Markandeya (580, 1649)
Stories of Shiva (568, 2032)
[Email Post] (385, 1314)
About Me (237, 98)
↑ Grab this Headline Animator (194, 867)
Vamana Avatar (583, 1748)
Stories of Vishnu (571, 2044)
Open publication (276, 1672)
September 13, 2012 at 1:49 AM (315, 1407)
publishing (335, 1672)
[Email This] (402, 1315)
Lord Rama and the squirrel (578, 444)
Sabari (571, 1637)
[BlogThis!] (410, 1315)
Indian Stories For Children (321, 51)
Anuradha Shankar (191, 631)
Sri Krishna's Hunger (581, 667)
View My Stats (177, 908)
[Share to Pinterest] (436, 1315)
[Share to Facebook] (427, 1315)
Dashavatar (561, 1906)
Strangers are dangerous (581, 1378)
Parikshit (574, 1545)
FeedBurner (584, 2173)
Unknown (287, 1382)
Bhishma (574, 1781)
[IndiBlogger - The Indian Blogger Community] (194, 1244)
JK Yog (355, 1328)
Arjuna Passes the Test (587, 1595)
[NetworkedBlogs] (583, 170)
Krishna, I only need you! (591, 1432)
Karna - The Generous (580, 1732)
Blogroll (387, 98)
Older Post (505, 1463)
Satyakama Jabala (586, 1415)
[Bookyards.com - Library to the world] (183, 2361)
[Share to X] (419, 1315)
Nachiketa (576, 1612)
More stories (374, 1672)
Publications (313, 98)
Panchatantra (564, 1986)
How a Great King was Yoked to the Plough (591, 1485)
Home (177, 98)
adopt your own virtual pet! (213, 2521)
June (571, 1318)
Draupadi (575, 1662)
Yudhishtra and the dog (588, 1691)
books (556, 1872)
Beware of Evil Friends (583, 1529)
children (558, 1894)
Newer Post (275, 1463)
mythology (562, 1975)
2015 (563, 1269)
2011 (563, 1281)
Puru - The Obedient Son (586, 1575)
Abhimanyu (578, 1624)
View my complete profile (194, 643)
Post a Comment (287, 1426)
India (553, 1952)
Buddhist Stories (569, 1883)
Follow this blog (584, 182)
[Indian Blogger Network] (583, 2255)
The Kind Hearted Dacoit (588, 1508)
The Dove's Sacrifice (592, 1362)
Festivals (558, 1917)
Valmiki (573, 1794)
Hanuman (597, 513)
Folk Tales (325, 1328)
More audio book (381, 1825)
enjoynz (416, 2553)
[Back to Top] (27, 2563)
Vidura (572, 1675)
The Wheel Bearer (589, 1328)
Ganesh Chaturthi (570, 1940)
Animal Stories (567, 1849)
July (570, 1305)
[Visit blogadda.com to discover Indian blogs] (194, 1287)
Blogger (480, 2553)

------------------------------------------------

YOUR OBJECTIVE -
Find "[Share to Facebook] (427, 1315)" in the records above. Repeat its line and every later line exactly, through the last one.

TASK ANSWER -
[Share to Facebook] (427, 1315)
Dashavatar (561, 1906)
Strangers are dangerous (581, 1378)
Parikshit (574, 1545)
FeedBurner (584, 2173)
Unknown (287, 1382)
Bhishma (574, 1781)
[IndiBlogger - The Indian Blogger Community] (194, 1244)
JK Yog (355, 1328)
Arjuna Passes the Test (587, 1595)
[NetworkedBlogs] (583, 170)
Krishna, I only need you! (591, 1432)
Karna - The Generous (580, 1732)
Blogroll (387, 98)
Older Post (505, 1463)
Satyakama Jabala (586, 1415)
[Bookyards.com - Library to the world] (183, 2361)
[Share to X] (419, 1315)
Nachiketa (576, 1612)
More stories (374, 1672)
Publications (313, 98)
Panchatantra (564, 1986)
How a Great King was Yoked to the Plough (591, 1485)
Home (177, 98)
adopt your own virtual pet! (213, 2521)
June (571, 1318)
Draupadi (575, 1662)
Yudhishtra and the dog (588, 1691)
books (556, 1872)
Beware of Evil Friends (583, 1529)
children (558, 1894)
Newer Post (275, 1463)
mythology (562, 1975)
2015 (563, 1269)
2011 (563, 1281)
Puru - The Obedient Son (586, 1575)
Abhimanyu (578, 1624)
View my complete profile (194, 643)
Post a Comment (287, 1426)
India (553, 1952)
Buddhist Stories (569, 1883)
Follow this blog (584, 182)
[Indian Blogger Network] (583, 2255)
The Kind Hearted Dacoit (588, 1508)
The Dove's Sacrifice (592, 1362)
Festivals (558, 1917)
Valmiki (573, 1794)
Hanuman (597, 513)
Folk Tales (325, 1328)
More audio book (381, 1825)
enjoynz (416, 2553)
[Back to Top] (27, 2563)
Vidura (572, 1675)
The Wheel Bearer (589, 1328)
Ganesh Chaturthi (570, 1940)
Animal Stories (567, 1849)
July (570, 1305)
[Visit blogadda.com to discover Indian blogs] (194, 1287)
Blogger (480, 2553)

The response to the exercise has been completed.